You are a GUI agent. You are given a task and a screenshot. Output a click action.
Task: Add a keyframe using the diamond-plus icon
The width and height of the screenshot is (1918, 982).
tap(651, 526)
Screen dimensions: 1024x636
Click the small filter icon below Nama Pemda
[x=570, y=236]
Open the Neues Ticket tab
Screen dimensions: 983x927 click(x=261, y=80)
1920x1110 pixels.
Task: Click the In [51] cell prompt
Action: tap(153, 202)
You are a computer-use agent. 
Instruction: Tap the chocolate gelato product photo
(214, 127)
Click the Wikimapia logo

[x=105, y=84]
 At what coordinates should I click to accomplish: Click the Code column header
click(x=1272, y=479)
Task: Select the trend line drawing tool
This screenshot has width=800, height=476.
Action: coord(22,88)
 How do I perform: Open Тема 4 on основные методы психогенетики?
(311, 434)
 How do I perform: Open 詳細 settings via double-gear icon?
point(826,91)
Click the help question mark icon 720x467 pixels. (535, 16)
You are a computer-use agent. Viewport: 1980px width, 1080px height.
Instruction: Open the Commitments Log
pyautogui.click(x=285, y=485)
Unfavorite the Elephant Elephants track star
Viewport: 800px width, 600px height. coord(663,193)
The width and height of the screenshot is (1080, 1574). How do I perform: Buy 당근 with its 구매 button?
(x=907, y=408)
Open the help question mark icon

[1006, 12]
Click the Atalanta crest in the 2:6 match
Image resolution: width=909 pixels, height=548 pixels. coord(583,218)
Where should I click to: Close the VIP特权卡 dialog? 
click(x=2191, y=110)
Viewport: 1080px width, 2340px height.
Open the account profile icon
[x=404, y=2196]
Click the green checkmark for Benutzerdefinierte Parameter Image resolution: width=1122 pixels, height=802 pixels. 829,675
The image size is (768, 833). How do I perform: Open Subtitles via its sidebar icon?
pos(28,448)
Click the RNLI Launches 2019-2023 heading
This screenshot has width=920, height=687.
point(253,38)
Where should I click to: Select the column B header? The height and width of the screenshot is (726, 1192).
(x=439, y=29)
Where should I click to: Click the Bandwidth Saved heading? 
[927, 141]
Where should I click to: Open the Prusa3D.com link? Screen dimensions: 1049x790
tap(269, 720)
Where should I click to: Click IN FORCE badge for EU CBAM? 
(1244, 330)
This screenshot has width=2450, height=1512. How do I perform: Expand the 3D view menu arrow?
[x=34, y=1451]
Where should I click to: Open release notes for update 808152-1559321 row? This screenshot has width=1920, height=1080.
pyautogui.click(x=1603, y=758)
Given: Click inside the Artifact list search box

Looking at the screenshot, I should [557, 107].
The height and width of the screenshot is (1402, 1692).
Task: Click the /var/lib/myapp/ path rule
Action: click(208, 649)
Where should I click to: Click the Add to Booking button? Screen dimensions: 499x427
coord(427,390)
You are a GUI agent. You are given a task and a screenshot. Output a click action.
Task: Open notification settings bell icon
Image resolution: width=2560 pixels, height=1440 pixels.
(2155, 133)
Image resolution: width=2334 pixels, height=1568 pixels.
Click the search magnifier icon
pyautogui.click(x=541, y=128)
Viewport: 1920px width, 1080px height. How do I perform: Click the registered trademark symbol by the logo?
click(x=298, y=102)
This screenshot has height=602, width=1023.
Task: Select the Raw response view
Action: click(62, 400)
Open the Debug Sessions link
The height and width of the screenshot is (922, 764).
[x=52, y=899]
------------------------------------------------------------------------
**YOUR OBJECTIVE**
Rewrite the records above, replacing every "Where should I click to" with "Where do I click to" and leaving everything else unchanged.

**FULL RESPONSE**
You are a GUI agent. You are given a task and a screenshot. Output a click action.
Task: Add a keyframe using the diamond-plus icon
The width and height of the screenshot is (1918, 982).
tap(651, 526)
Screen dimensions: 1024x636
Click the small filter icon below Nama Pemda
[x=570, y=236]
Open the Neues Ticket tab
Screen dimensions: 983x927 click(x=261, y=80)
1920x1110 pixels.
Task: Click the In [51] cell prompt
Action: tap(153, 202)
You are a computer-use agent. 
Instruction: Tap the chocolate gelato product photo
(214, 127)
Click the Wikimapia logo

[x=105, y=84]
 At what coordinates should I click to accomplish: Click the Code column header
click(x=1272, y=479)
Task: Select the trend line drawing tool
This screenshot has width=800, height=476.
Action: coord(22,88)
 How do I perform: Open Тема 4 on основные методы психогенетики?
(311, 434)
 How do I perform: Open 詳細 settings via double-gear icon?
point(826,91)
Click the help question mark icon 720x467 pixels. (535, 16)
You are a computer-use agent. Viewport: 1980px width, 1080px height.
Instruction: Open the Commitments Log
pyautogui.click(x=285, y=485)
Unfavorite the Elephant Elephants track star
Viewport: 800px width, 600px height. coord(663,193)
The width and height of the screenshot is (1080, 1574). How do I perform: Buy 당근 with its 구매 button?
(x=907, y=408)
Open the help question mark icon

[1006, 12]
Click the Atalanta crest in the 2:6 match
Image resolution: width=909 pixels, height=548 pixels. coord(583,218)
Where do I click to: Close the VIP特权卡 dialog? 
click(x=2191, y=110)
Viewport: 1080px width, 2340px height.
Open the account profile icon
[x=404, y=2196]
Click the green checkmark for Benutzerdefinierte Parameter Image resolution: width=1122 pixels, height=802 pixels. 829,675
The image size is (768, 833). How do I perform: Open Subtitles via its sidebar icon?
pos(28,448)
Click the RNLI Launches 2019-2023 heading
This screenshot has width=920, height=687.
point(253,38)
Where do I click to: Select the column B header? The height and width of the screenshot is (726, 1192).
(x=439, y=29)
Where do I click to: Click the Bandwidth Saved heading? 
[927, 141]
Where do I click to: Open the Prusa3D.com link? Screen dimensions: 1049x790
tap(269, 720)
Where do I click to: Click IN FORCE badge for EU CBAM? 
(1244, 330)
This screenshot has width=2450, height=1512. How do I perform: Expand the 3D view menu arrow?
[x=34, y=1451]
Where do I click to: Open release notes for update 808152-1559321 row? This screenshot has width=1920, height=1080.
pyautogui.click(x=1603, y=758)
Given: Click inside the Artifact list search box

Looking at the screenshot, I should [557, 107].
The height and width of the screenshot is (1402, 1692).
Task: Click the /var/lib/myapp/ path rule
Action: click(208, 649)
Where do I click to: Click the Add to Booking button? Screen dimensions: 499x427
coord(427,390)
You are a GUI agent. You are given a task and a screenshot. Output a click action.
Task: Open notification settings bell icon
Image resolution: width=2560 pixels, height=1440 pixels.
(2155, 133)
Image resolution: width=2334 pixels, height=1568 pixels.
Click the search magnifier icon
pyautogui.click(x=541, y=128)
Viewport: 1920px width, 1080px height. How do I perform: Click the registered trademark symbol by the logo?
click(x=298, y=102)
This screenshot has height=602, width=1023.
Task: Select the Raw response view
Action: click(62, 400)
Open the Debug Sessions link
The height and width of the screenshot is (922, 764).
[x=52, y=899]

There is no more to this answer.